A great tutorial on how to effectively use a Unix command line is available at https://missing.csail.mit.edu/.

Customizing your environment

Depending on what you want to run on the LPC, you may need to install various applications, packages, programming language versions, etc. To avoid confusion and keep things centralized, PMACS installs and manages common applications in a shared central directory that are available to all the hosts in our cluster. The LPC terms these environmental elements as 'modules'. Modules can be loaded or unloaded to be made available in your run environment. This means that these modules will be available if you were to run a program locally on sarlacc, or when you submit a job from a given host (i.e., sarlacc or scisub). Terminal commands for working with modules are available at this link:

https://wiki.pmacs.upenn.edu/pub/LPC#Modules

Alternatively if some application or package is not available or (for some reason) can't be installed by PMACS under modules, you can install such packages or applications in your home directory (assuming you are logged onto sarlacc!). Be advised that PMACS provides very limited (if any) support when loading or using such installations on your own.

Using queues

The first thing to understand before trying to schedule jobs are 'queues'. At face value, a queue represents a set of pending jobs (i.e. a 'container' for jobs). On the LPC different queues are available to different user groups allowing them to run their jobs. You must be associated with, and have permission from, a specific user group in order to submit jobs to their associated queue. Each queue is set up by PMACS with their own set of rules, defaults, and access to specific execute hosts (i.e. the servers comprised of computing cores where individual jobs are run). Moore lab queues are described at the following link:

https://wiki.pmacs.upenn.edu/pub/Epistasis_lab

There are a few general queue types:

normal: For most jobs.
long: For long running jobs (more than 24 hr).
interactive: For jobs that are run interactively.

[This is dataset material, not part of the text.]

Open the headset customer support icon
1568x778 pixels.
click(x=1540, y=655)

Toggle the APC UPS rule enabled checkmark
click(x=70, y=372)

More information on queues in general is available here:

https://wiki.pmacs.upenn.edu/pub/LSF_Basics

Submitting Jobs

High performance parallel computing codes generally run in "batch" mode. Batch jobs are controlled by scripts written by the user and submitted to a batch system that manages the compute resource and schedules the job to run based on a set of policies. We use the term "job" to refer to a "batch job".

Computing 'jobs' can be submitted individually from the command line, or you can write and run an executable script to submit multiple jobs to a queue simultaneously.

IBM's LSF documentation is available here: https://www.ibm.com/support/knowledgecenter/en/SSWRJV_10.1.0/lsf_welcome/lsf_welcome.html

Best practices

TPOT cuML

With "TPOT cuML" configuration (see built-in configurations), TPOT will search over a restricted configuration using the GPU-accelerated estimators in RAPIDS cuML and DMLC XGBoost. This configuration requires an NVIDIA Pascal architecture or better GPU with compute capability 6.0+, and that the library cuML is installed. With this configuration, all model training and predicting will be GPU-accelerated. This configuration is particularly useful for medium-sized and larger datasets on which CPU-based estimators are a common bottleneck, and works for both the TPOTClassifier and TPOTRegressor.

Installation for using TPOT-cuML configuration

Please download this conda environment yml file to install TPOT for using TPOT-cuML configuration.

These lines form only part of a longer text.